*Provided text*
-- BEGIN --
Since 1751 he had had a seat in the House of Commons as a nominee of the government or the Duke of Newcastle for Saltash, Okehampton, or Penryn. At the election of 1768 he was thrown on his own resources, and in securing his election for Northampton is said to have expended 30,000l. He was not a wealthy man, and this, added to social extravagance, completed his pecuniary ruin. Early in 1771, therefore, on the prospect of a war with Spain, he very readily accepted the command at Jamaica, hoping that he might also retain his appointment at Greenwich, as had, indeed, been usual. Lord Sandwich, however, refused to allow this, and as the difference with Spain was peaceably arranged, Rodney returned to England in the summer of 1774 no richer than when he went out, and much disgusted with the ministry which had refused to appoint him governor of Jamaica. He had been nominated rear-admiral of Great Britain in August 1771, but for some reason the emoluments of the office had not been paid to him. He now found himself so pressed by his liabilities in England that he retired to France in the beginning of 1775, and for the next four years or more lived in Paris; but, far from economising, he increased his indebtedness, and, when the war with England was on the point of breaking out, he was unable to leave France. There was more due to him as rear-admiral of Great Britain than would have cleared him twice over; but, in his absence, the navy board refused to pay it, and he was only relieved from his embarrassment by the friendly interposition of the Maréchal de Biron, who advanced him one thousand louis, and thus enabled him to return to England in May 1778 (Mundy, i. 180). The often repeated but incredible and unsupported story that Biron was commissioned by the French king to offer him a high command in the French fleet is contradicted by Rodney's letter to his wife of 6 May (ib.)
-- END --
*Stated exercise a*
According to the passage on Rodney, how much was he said to have spent securing his election for Northampton in 1768?

*Material for this task*
-- BEGIN --
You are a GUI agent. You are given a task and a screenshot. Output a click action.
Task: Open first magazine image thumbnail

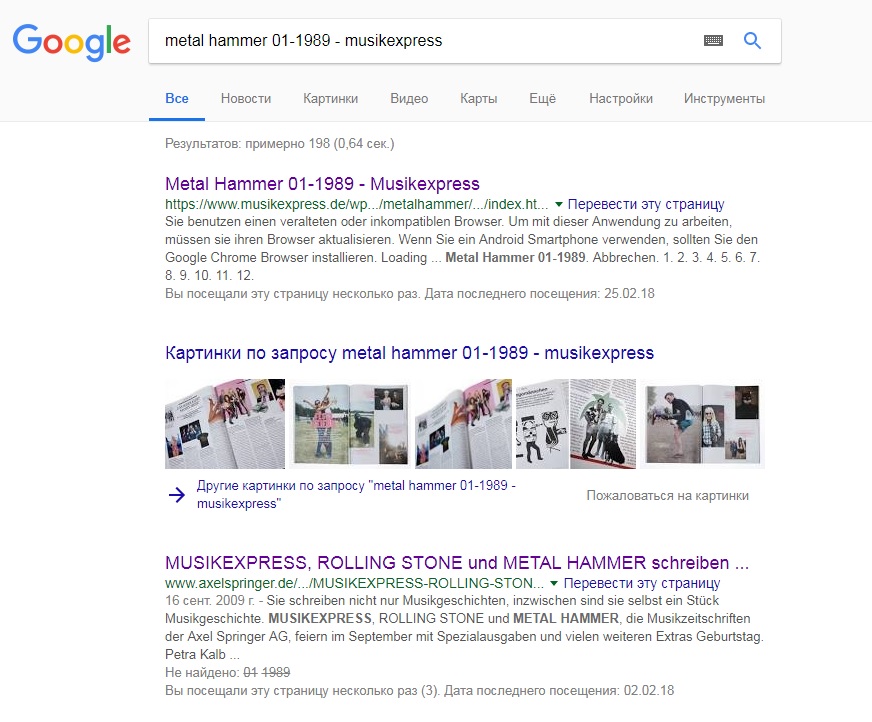[x=225, y=424]
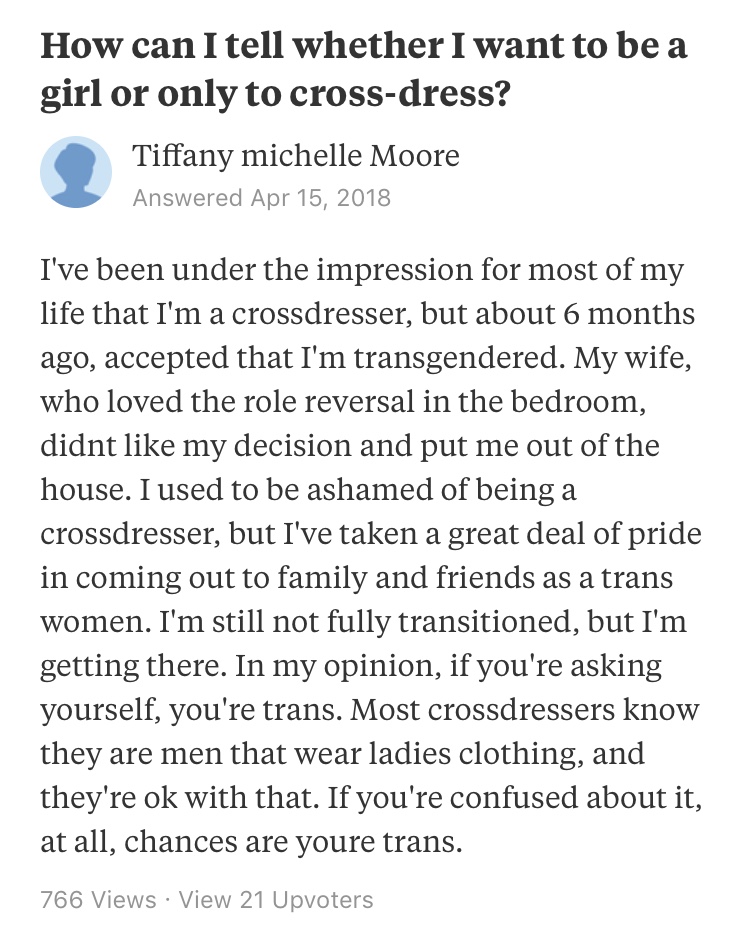Image resolution: width=750 pixels, height=942 pixels.
Task: Click the 766 Views counter
Action: pos(98,899)
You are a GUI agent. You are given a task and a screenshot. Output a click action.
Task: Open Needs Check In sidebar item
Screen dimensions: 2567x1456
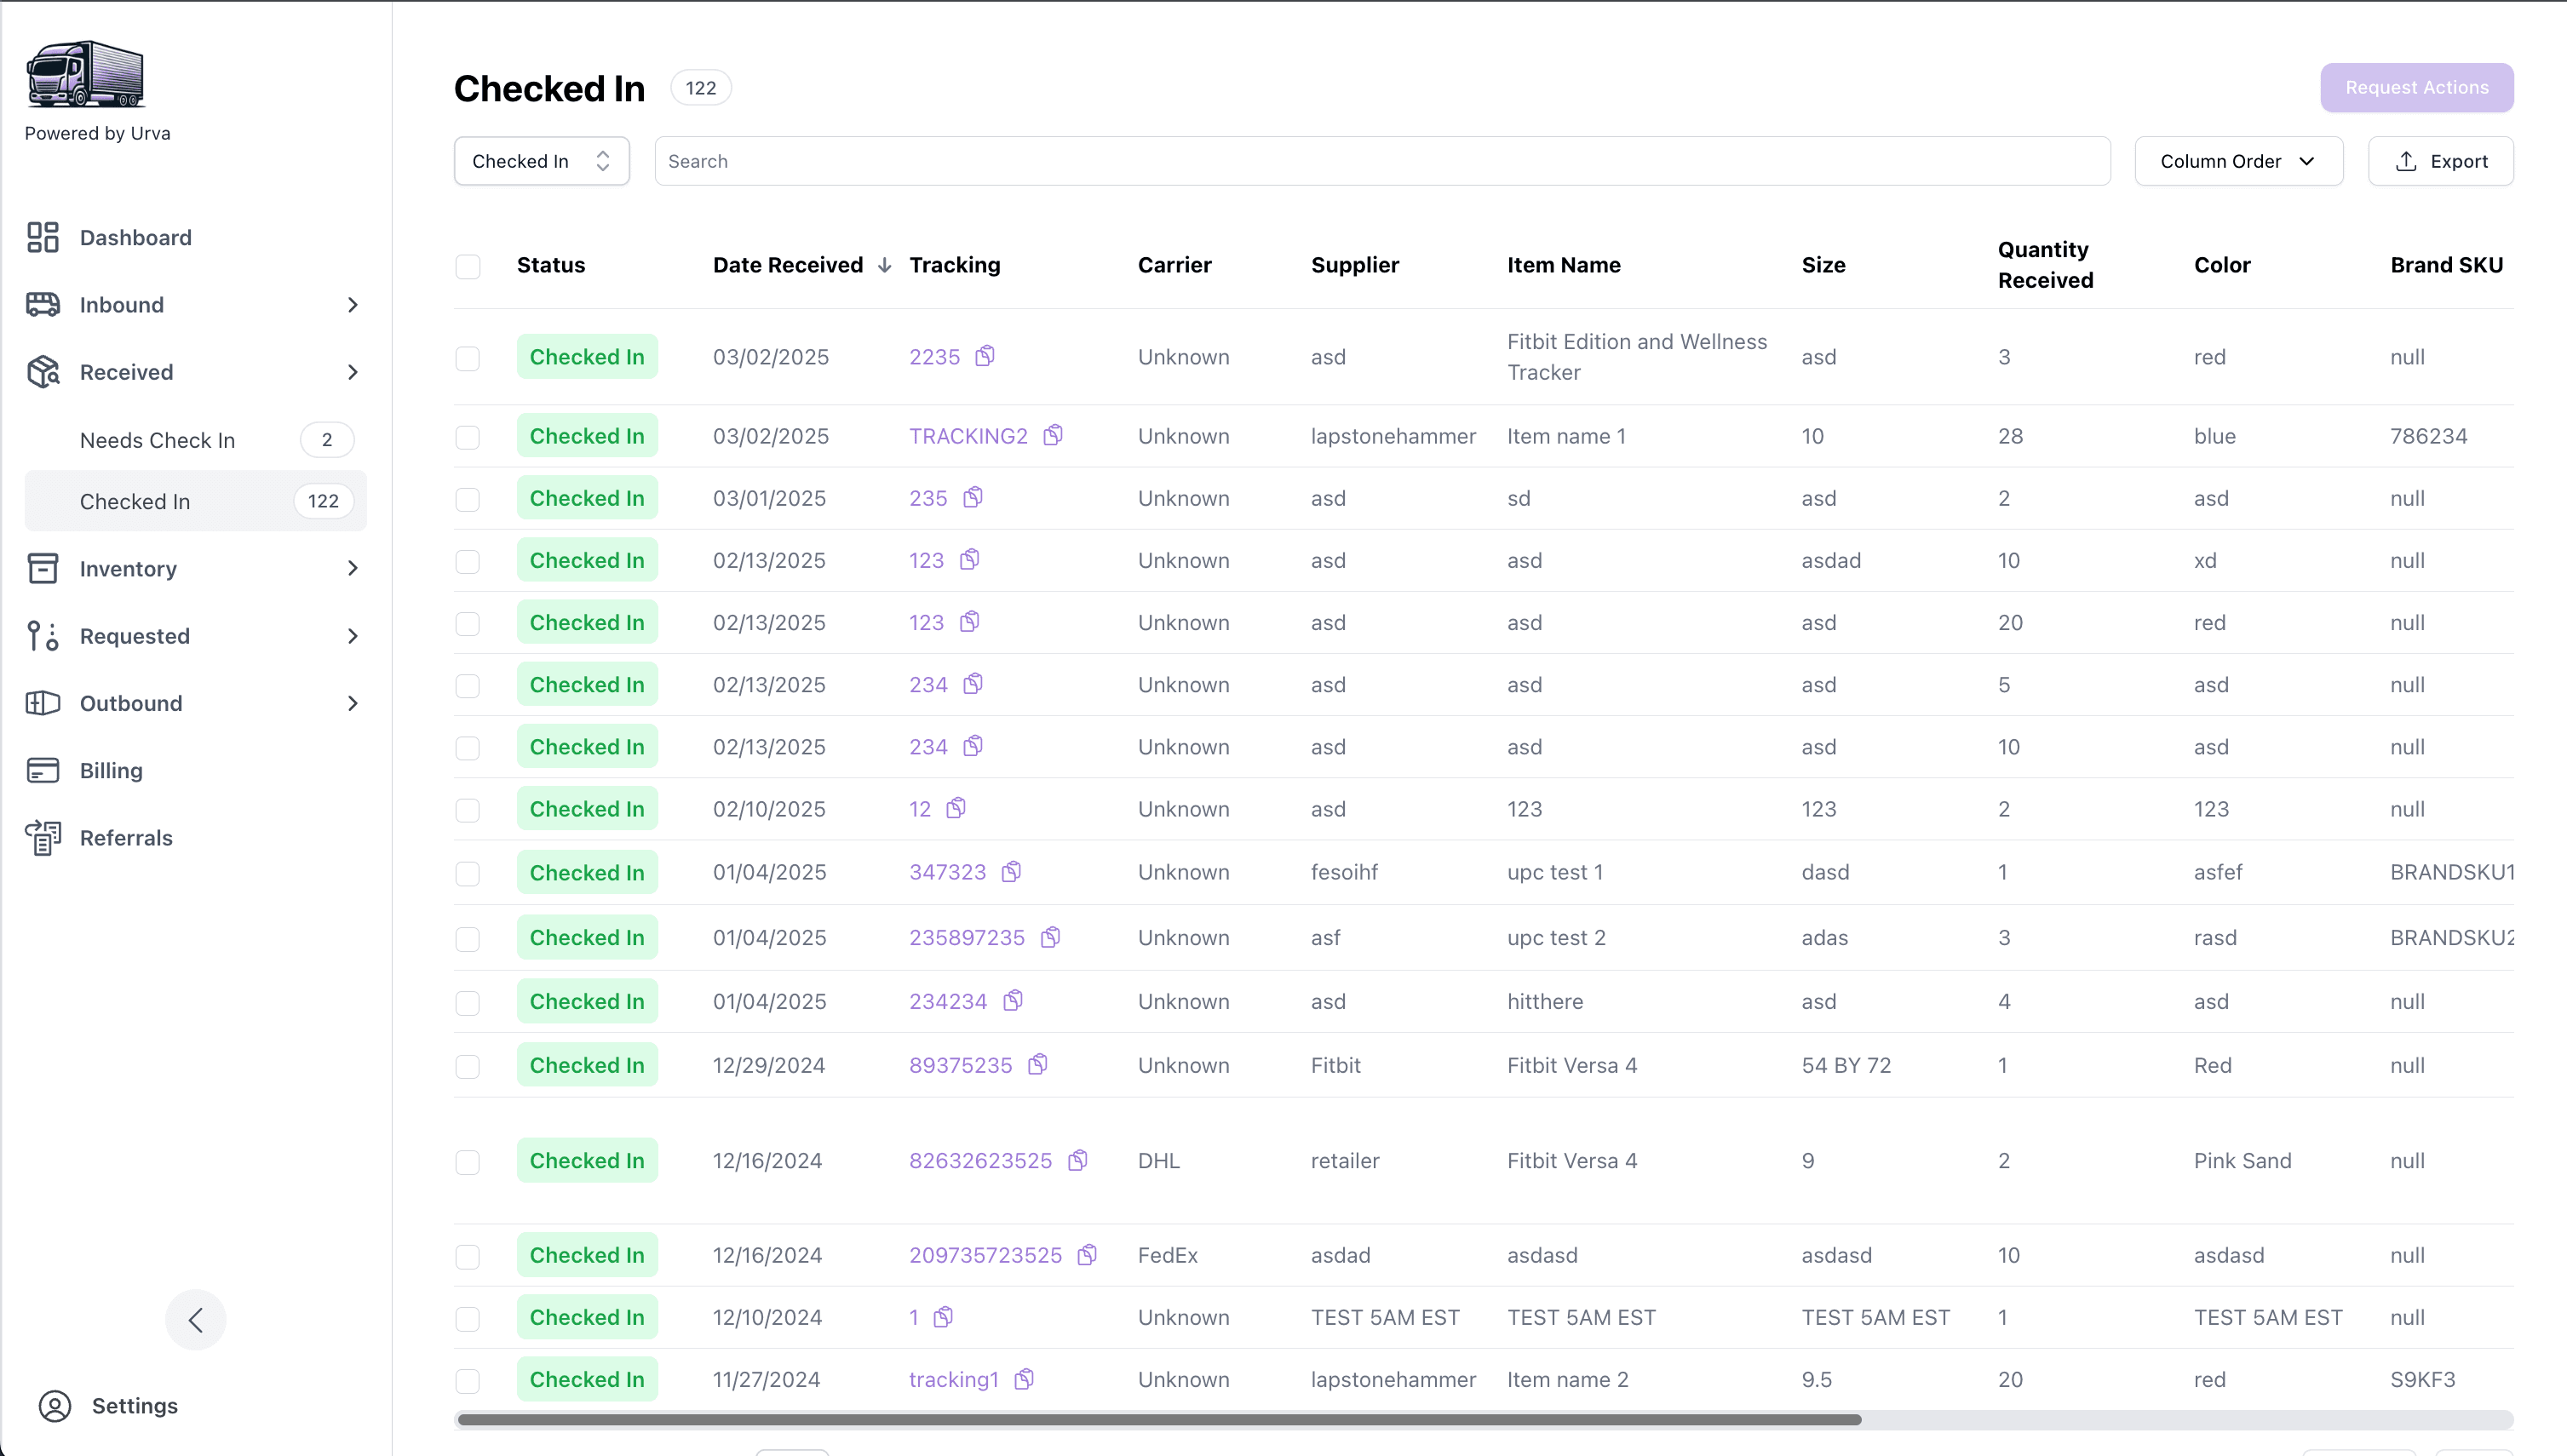[x=158, y=440]
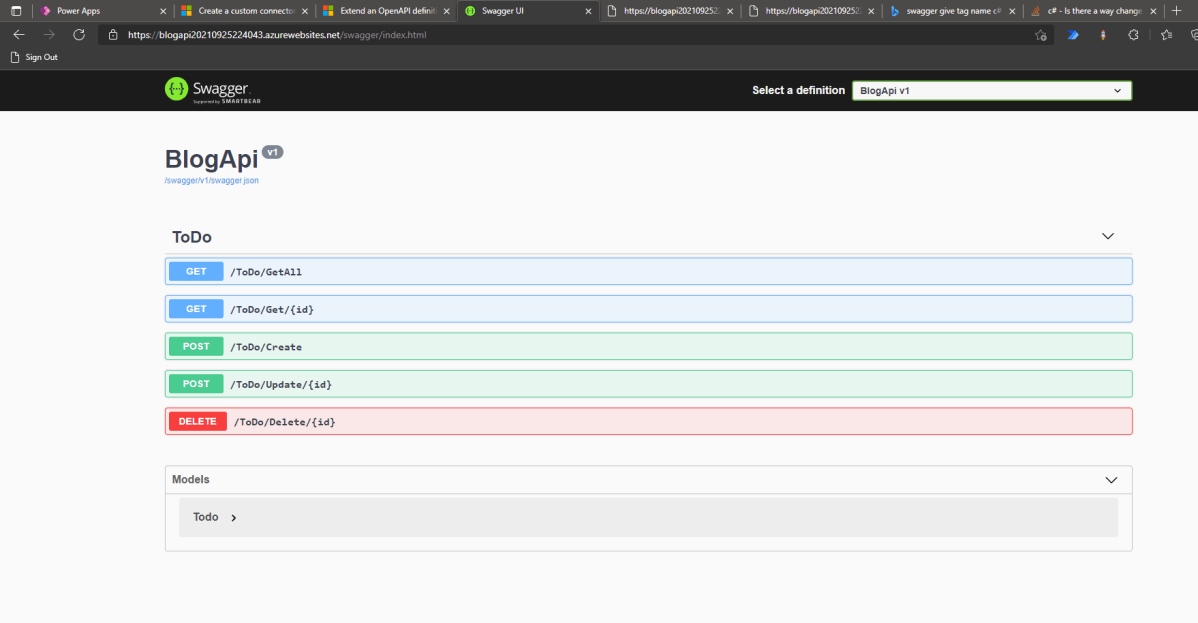Image resolution: width=1198 pixels, height=623 pixels.
Task: Collapse the ToDo section using its chevron
Action: (x=1107, y=236)
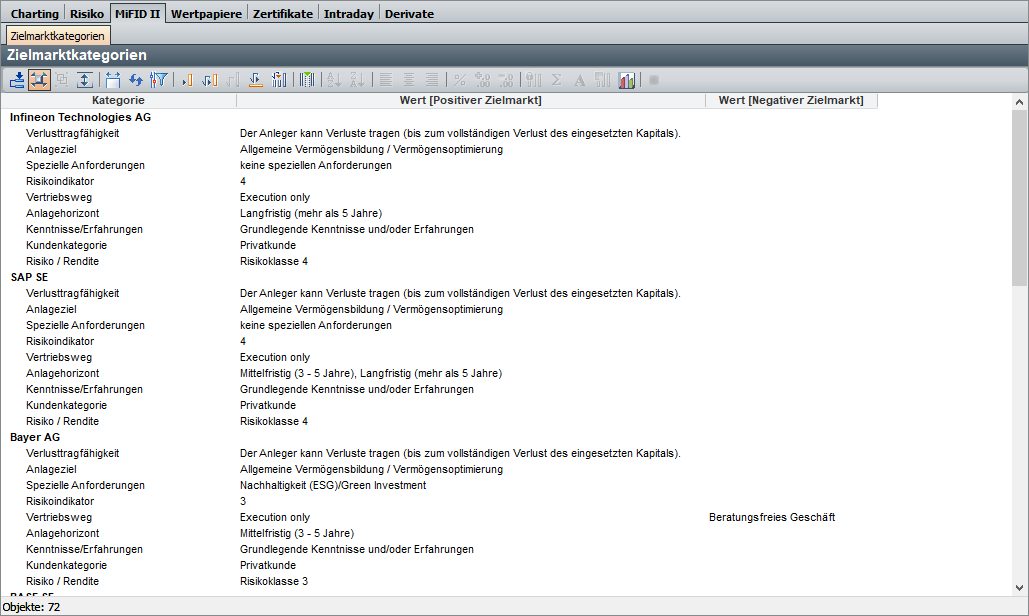
Task: Select the Zielmarktkategorien sub-tab
Action: point(58,36)
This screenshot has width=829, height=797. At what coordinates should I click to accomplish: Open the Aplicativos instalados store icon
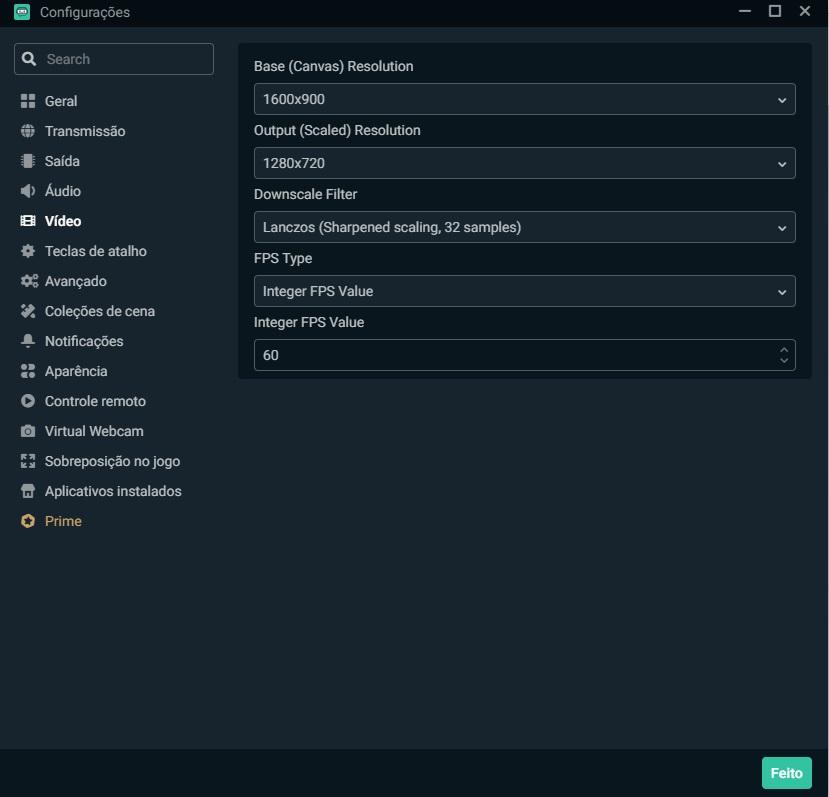[x=27, y=491]
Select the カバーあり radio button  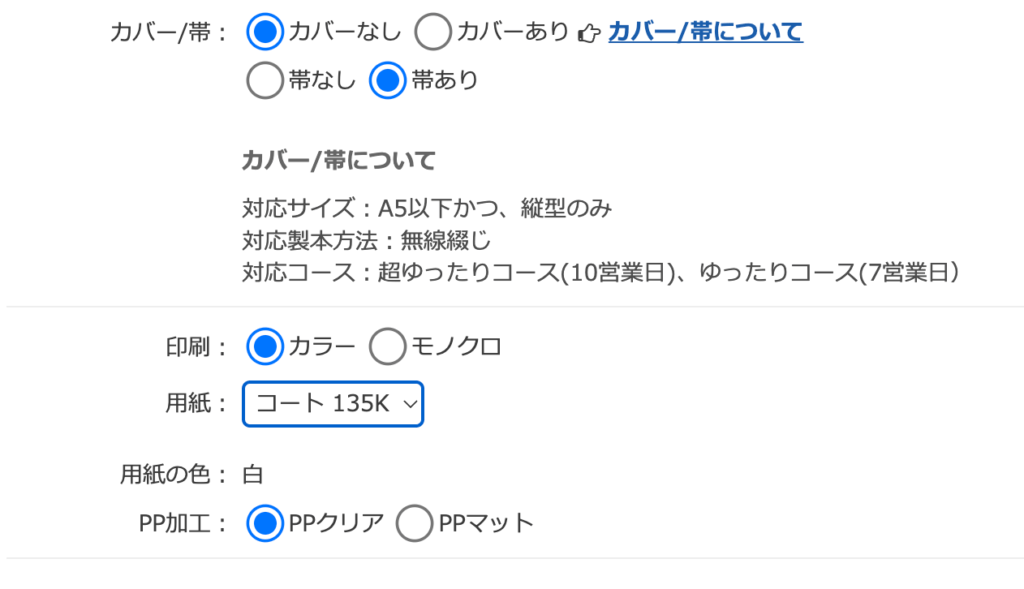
-- END --
*Stated exercise b*
Copy the records word for word, beginning at the line that contains "This screenshot has" and continuing through the final line of the records. Omit the pictures from your copy.

*Full output a*
He was said to have spent 30,000l.

*Full output b*
This screenshot has width=829, height=797. At what coordinates should I click to accomplish: Open the Aplicativos instalados store icon
[x=27, y=491]
Select the カバーあり radio button  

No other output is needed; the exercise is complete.